Global information and communication technology (ICT) companies set their sights on videos and cameras that can shoot videos. This fact is construed as a strategy for those of a 'new consumer generation' who have been familiar with videos rather than texts or photos while using smartphones from their childhood days.
The Samsung Galaxy S9 announced on February 26 is a product showing that the smartphone camera will determine the future of the smartphone industry. Samsung Electronics introduced the first dual iris diaphragm to enable users to better take pictures in the dark, and added a super slow motion function which takes hundreds of pictures per second and show them in a slows motion.
In addition, Samsung loaded the new smartphone with an augmented reality (AR) function so that consumers can use the camera to communicate and have fun. That is none other than a '3D emotion' function that automatically captures the characteristics of a human face in a selfie and creates a virtual character or emoticon. This is also a major feature of Apple's latest smartphone iPhone X. Samsung Electronics focuses on camera functions because video is emerging as a new growth engine item for ICT companies all over the world. A spike in those in their 10s and 20s communicating with each other via videos has made smartphone cameras emerge as a new factor in determining smartphones’ competitiveness.
In Korea, video platform YouTube is expanding its power. Teenagers are already searching YouTube to find answers or satisfy their curiosity by breaking away from portal sites such as Naver and Daum. In fact, according to market analysis site WiseApp's analysis, teens and those in their 20s crushed others in YouTube use time.
Naver is also focusing on camera application Snow. Snow recently received US$ 50 million (about 53.5 billion won) in investment from Masayoshi Son’s Softbank. Snow, a camera app that surpasses 200 million downloads around the world gives various effects to photos with an AR function.

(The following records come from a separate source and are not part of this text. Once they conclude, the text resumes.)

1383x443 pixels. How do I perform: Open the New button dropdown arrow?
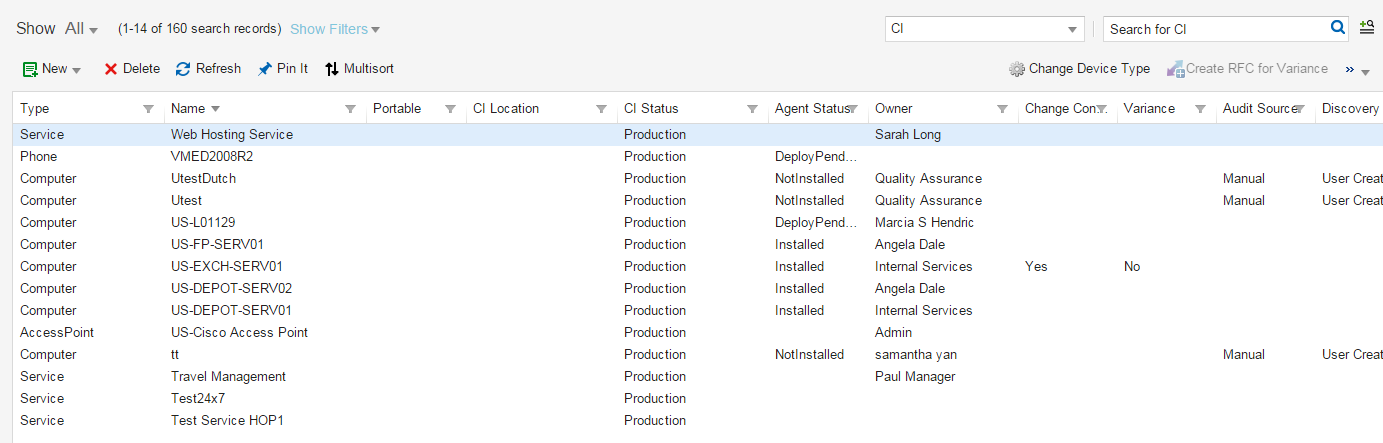tap(77, 70)
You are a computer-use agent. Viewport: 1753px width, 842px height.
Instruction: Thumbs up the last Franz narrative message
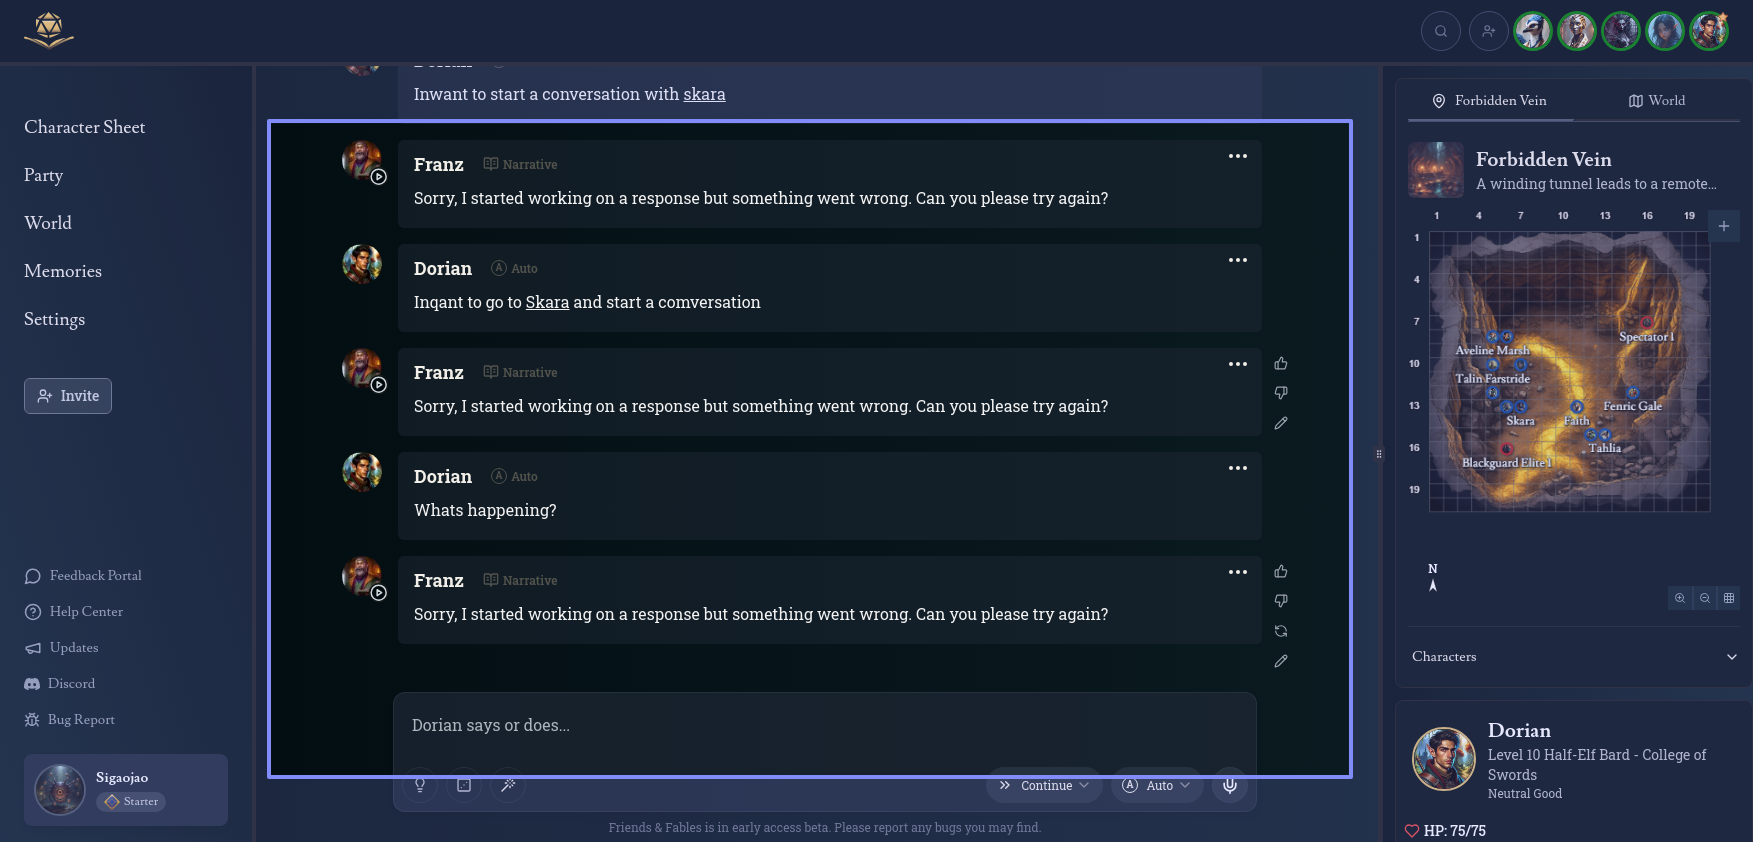click(x=1281, y=571)
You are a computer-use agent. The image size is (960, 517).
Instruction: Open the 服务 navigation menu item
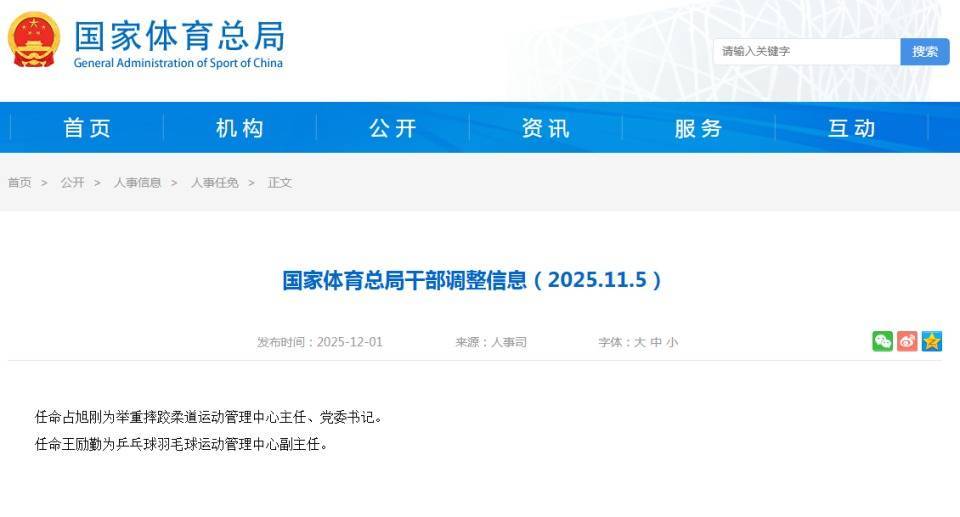[x=699, y=128]
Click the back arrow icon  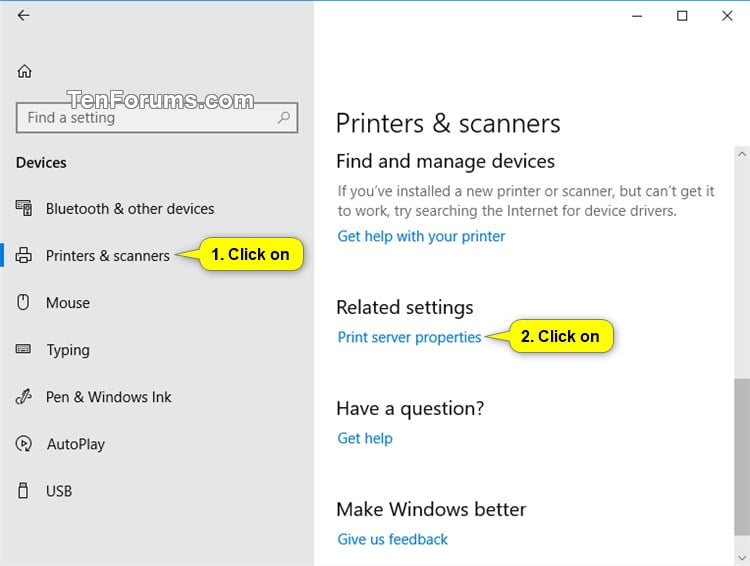pos(23,16)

Kakao is also expanding its investment in videos. The company launched a video-on-demand (VOD) service to target users who want to watch videos in Kakao Page which was a platform for webtoons and web novels only. Kakao also offers the Kakao TV service linked with mobile messenger KakaoTalk.
Global company Facebook is also sparing no investment for people who want to watch videos. Facebook Live is promoting a trend where users share their daily lives with their friends.
Game companies’ marketing methods are also changing. In the past, they focused on publicizing games through TV commercials, but now more and more game publishers are recognizing that internet game broadcasting jockeys are essential to promoting and publicizing games. That is to say, game developers are publicizing new games in partnership with popular game broadcasting jockeys.
"Phono Sapiens, a new kind of human beings who has been using smartphones since their childhood, voluntarily shares videos and communicates in a way totally different from conventional ways of thinking,” said professor Choi Jae-bong of Sungkyunkwan University. “A new strategy is needed for the new generation who become excited not about TV but about YouTube and e-sports."